NYC Systems

October 16th, 2025 Talks

We are excited to announce the fifth night of talks in the NYC Systems series! Talks are agnostic of language, framework, operating system, etc. And they are focused on engineering challenges, not product pitches.

We are pleased to have Jacopo Tagliabue and Samy Al Bahra speak, and glad to have Trail of Bits as a partner for the venue.

Speedrunning the Lakehouse

Jacopo Tagliabue is the co-founder and CTO of Bauplan. Educated in several acronyms across the globe (UNISR, SFI, MIT), Jacopo was co-founder and CTO of Tooso, an AI startup acquired by TSX:CVO in 2019. He led Coveo's AI from scale-up to IPO, and built out Coveo Labs, a prolific R&D practice whose libraries, models and datasets have garnered tens of millions of downloads.

Throughout his career, he has been fortunate enough to collaborate with incredible folks in industry and academia (e.g. Netflix, NVIDIA, Stanford, Univ. of Wisconsin-Madison), and publish contributions in a variety of fields: Information Retrieval (RecSys, SIGIR), Data Science (KDD), Artificial Intelligence and NLP (ICML, NAACL), Data Management (SIGMOD, VLDB), Computer Systems (Middleware). While building his new company, he is teaching ML Systems at NYU, which is mostly notable because it is the only job he ever had that his parents understand.

Talk info

The lakehouse architecture has become a foundational design for modern data and AI workloads. But this flexibility comes at a cost: users and system developers must navigate multiple APIs, conflicting abstractions, and overlapping execution models. What if we started from scratch? In this talk, we discuss the technical challenges of building a "Function-as-a-Service" (FaaS) lakehouse. We argue that existing FaaS platforms were never designed for data-intensive workflows.

To address this, we built a new system from the ground up using object storage and open formats. Re-purposing lessons from OpenLambda, we deploy functions up to 15× faster than AWS Lambda. By extending Apache Iceberg’s isolation with Git-like primitives, we support multi-language transactions with formal correctness proofs. We conclude by emphasizing the role of user-facing APIs for adoption in real-world settings, and sharing late-breaking results from our ongoing research.
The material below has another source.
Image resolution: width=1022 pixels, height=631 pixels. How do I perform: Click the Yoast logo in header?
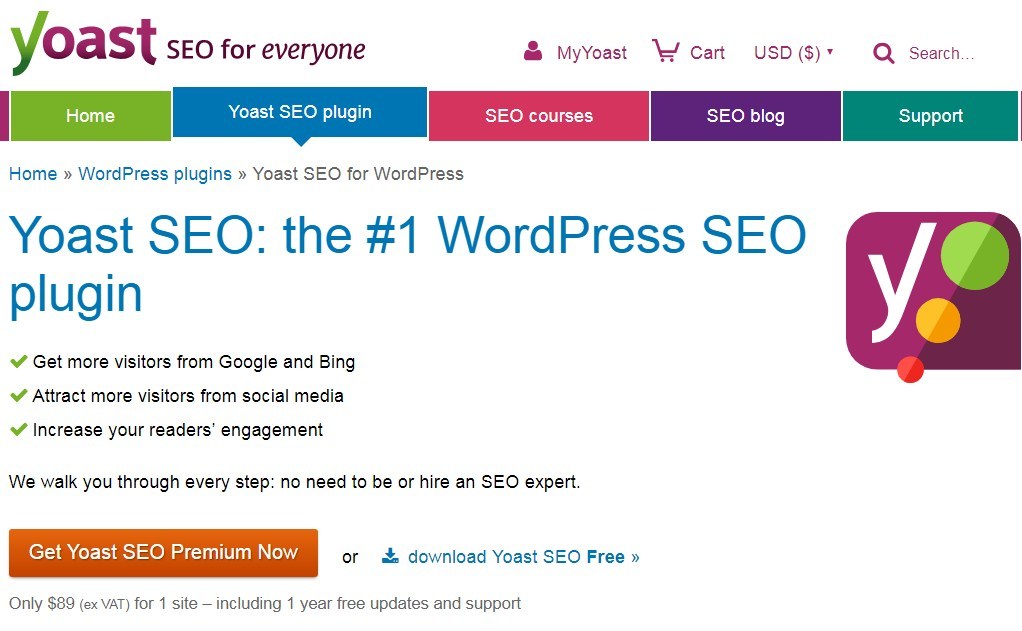[x=85, y=42]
Incomplete by Design: The Limitations of Event-Based Detection

Samy Al Bahra is the co-founder of BitBison, focused on infrastructure, cybersecurity, and machine learning for systems-level data. Over the past two decades, he has worked across high performance computing, firm real-time systems and large scale infrastructure, working on everything from operating system kernels to mail servers and distributed web applications. His career began with a deep passion for systems security, which continues to guide his work today.

Before founding BitBison, Samy co-founded Backtrace, where he helped build next-generation developer tooling, OLAP databases and large-scale observability systems for customers such as Amazon and Roblox. Samy started Concurrency Kit, an open-source library that advanced multicore scalability in systems such as the FreeBSD kernel and is widely deployed across finance, infrastructure and networking. Much earlier in his career, he worked on proprietary kernel-level system hardening and high-performance network capture technology for FreeBSD.

Talk info

This talk traces the evolution of intrusion detection and prevention from early HIDS to modern EDR through the technologies, trade-offs and research that shaped them including academic efforts toward full system visibility. Though the focus will be on Linux, these problems and concepts apply to other operating systems which we will briefly touch on. We will examine real-world deployments, their limitations and a few production horror stories.

BPF now underpins most modern EDR and CNAPP solutions but it introduces architectural constraints and subtle failure modes that remain largely unaddressed. We will take a close look at BPF internals, fundamental performance properties and explore these weaknesses with concrete examples both familiar and new.

In academia it is well established that full system provenance provides a stronger foundation for the future of endpoint detection yet it remains impractical due to performance bottlenecks in compute and storage. Even if made efficient, applying provenance to real-time security enforcement raises open challenges beyond forensics. I will close with early but promising results from ongoing work that make these and new ideas practical at production scale.